Can somebody copy my code and test it plz
Nagu
I'm fairly sure you can't insert a full page in a DIV without breaking something. In fact the whole head tag may be getting skipped altogether (and any javascript code there may not be run). Considering what you seem to want to do, I suggest you use an IFRAME with a dynamic src, which will also hopefully lift some pressure off your server (which wouldn't be in charge of fetching the html to be mirrored anymore).
If you really want a whole page of HTML embedded in another, then the IFRAME tag is probably the one to use, rather than the DIV.
Rather than having to create a web request and have all that code to retrieve the remote page, you can just set the src attribute of the IFRAME to point ot the page you want it to display.
For example, something like this in markup:
<iframe src="<%=LcUrl %>" frameborder="0"></iframe>
where LcUrl is a property on your code-behind page, that exposes your string lcUrl from your sample.
Alternatively, you could make the IFRAME runat="server" and set its src property programatically (or even inject the innerHTML in a way sismilar to your code sample if you really wanted to).
The code you are putting inside .InnerHtml of the div contains the entire page (including < html >, < body >, < /html > and < /body> ) which can cause a miriad of problems with any number of browsers.
I would either move to an iframe, or consider some sort of parsing the HTML for the remote site and displaying a transformed version (ie. strip the HTML ,BODY, META tags, replace some link URLs, etc).
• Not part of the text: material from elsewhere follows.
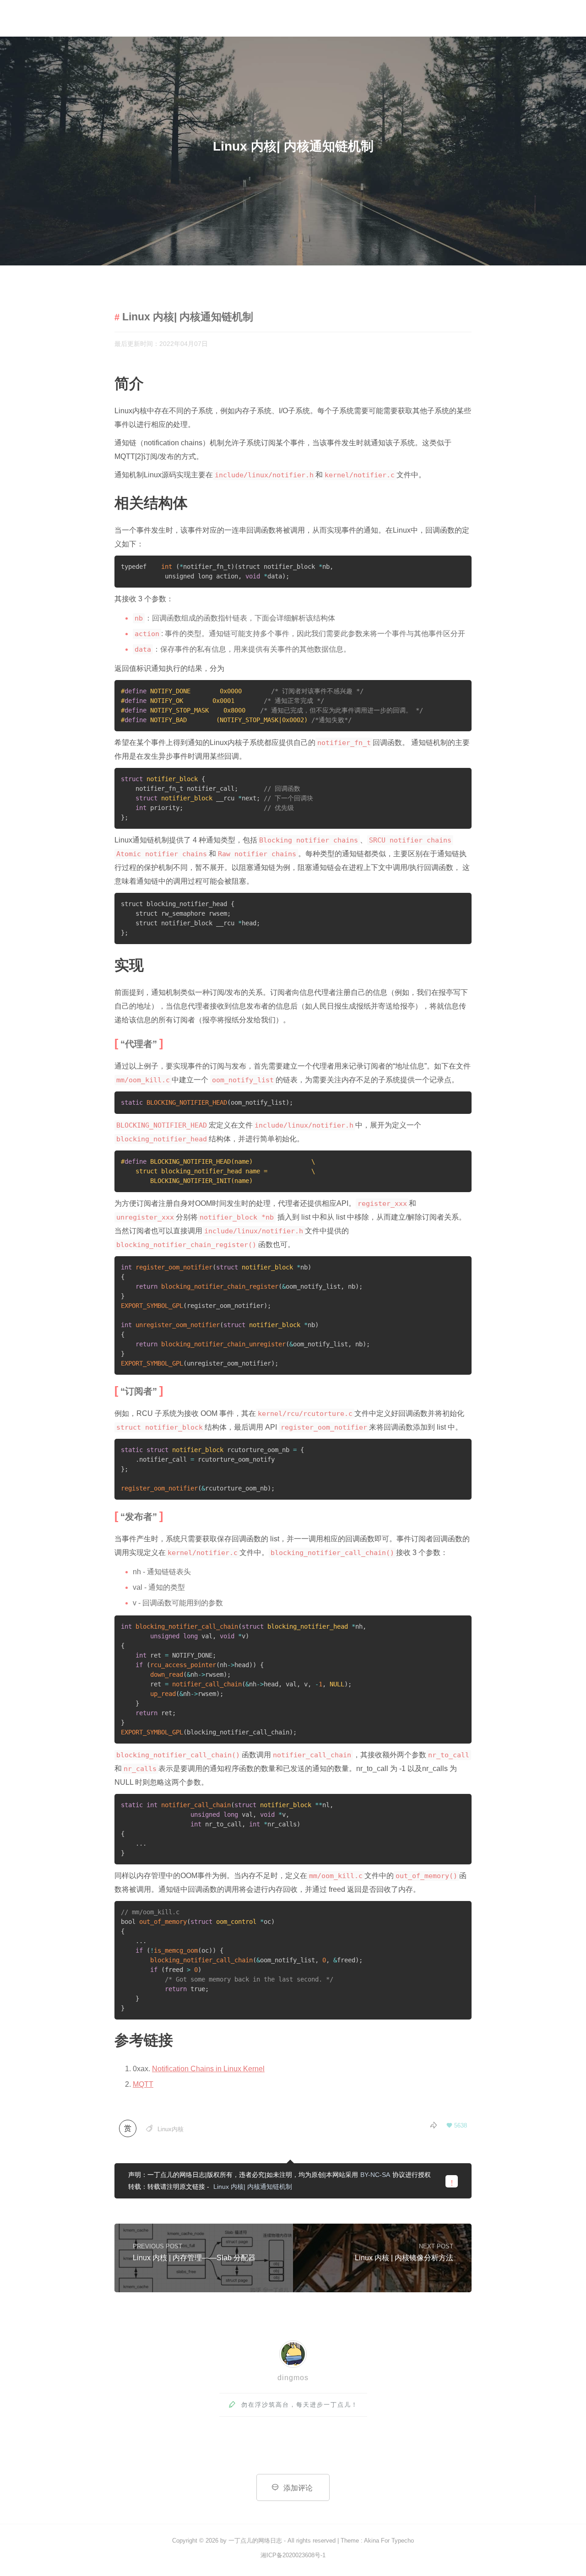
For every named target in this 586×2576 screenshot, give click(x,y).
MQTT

But when i click on any one of links in that div it is not displaying any result
Probably because the links in the download page are relative... If you just copy the HTML into a DIV in your page, the browser considers the links relative to the current URL : it doesn't know about the origin of this content. I think the solution is to parse the downloaded HTML, and convert relative URLs in href attributes to absolute URLs
If you want to embed it, you need to strip everything but the body part. That means that you have to parse your string lcHTML for <body....> and remove everything before and includeing the body tag. You must also strip away everything from </body>. Then you need to parse the string for all occurences of <a href="....."> that do not start with http:// and include h t t p://www.greatandhra.com or set <base target="h t t p://www.greatandhra.com"> in your head section.
If you don't want to embed, simply clear the response buffer and stream the lcHTML string back to the browser.
PS: I had to write all h t t p with spaces to be able to post this.
Sounds like what you are trying to do is display a different site embedded in your site. For this to work by dropping it into a div you would have to extract the code between the body tags as it wouldn't be valid with html and head in the middle of another page.
The links won't work because you've now taken that page out of context in your site so you'd also have to rewrite any links on the page that are relative (i.e. don't start with http) to point to a page on your site which will then fetch the other sites page and display them back in your site, or you could add the url of the site you're grabbing to the beginning of all the relative links so they link back to that site.